§ Source excerpt:
--- begin ---

By the late 1920s, Edison’s greatest days as an inventor were behind him. With age, he had slowed down and spent more time relaxing at his home in Florida and less time inventing.

Fifty years earlier, Edison had invented the incandescent light bulb and a system to power it. It was an invention that had changed the face of civilization. October 21, 1929, was an anniversary that demanded a celebration, and Americans were ready.

Many special events were organized to honor this 50th anniversary and the man responsible for it. At the center of attention was Light’s Golden Jubilee, an extravaganza hosted by Edison friend and automobile manufacturer Henry Ford at Ford’s newly completed museum, the Edison Institute of Technology (known today as The Henry Ford) in Dearborn, Michigan.

--- end ---

§ Source data:

--- begin ---

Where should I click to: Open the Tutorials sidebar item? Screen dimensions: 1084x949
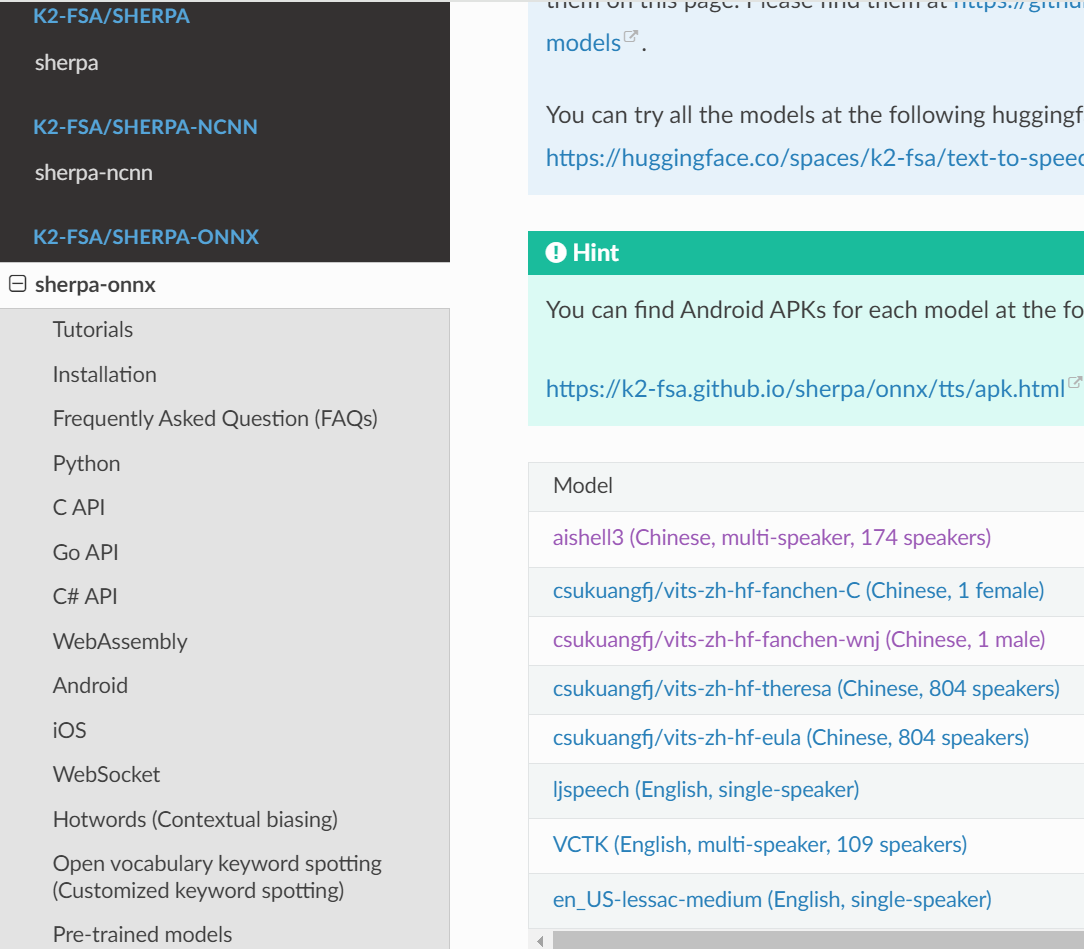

--- end ---

§ What needs to be done:
Copy the passage on Edison's light bulb anniversary word for word, from "By the late" up to and including "in Dearborn, Michigan.".

§ Response to this task:
By the late 1920s, Edison’s greatest days as an inventor were behind him. With age, he had slowed down and spent more time relaxing at his home in Florida and less time inventing.

Fifty years earlier, Edison had invented the incandescent light bulb and a system to power it. It was an invention that had changed the face of civilization. October 21, 1929, was an anniversary that demanded a celebration, and Americans were ready.

Many special events were organized to honor this 50th anniversary and the man responsible for it. At the center of attention was Light’s Golden Jubilee, an extravaganza hosted by Edison friend and automobile manufacturer Henry Ford at Ford’s newly completed museum, the Edison Institute of Technology (known today as The Henry Ford) in Dearborn, Michigan.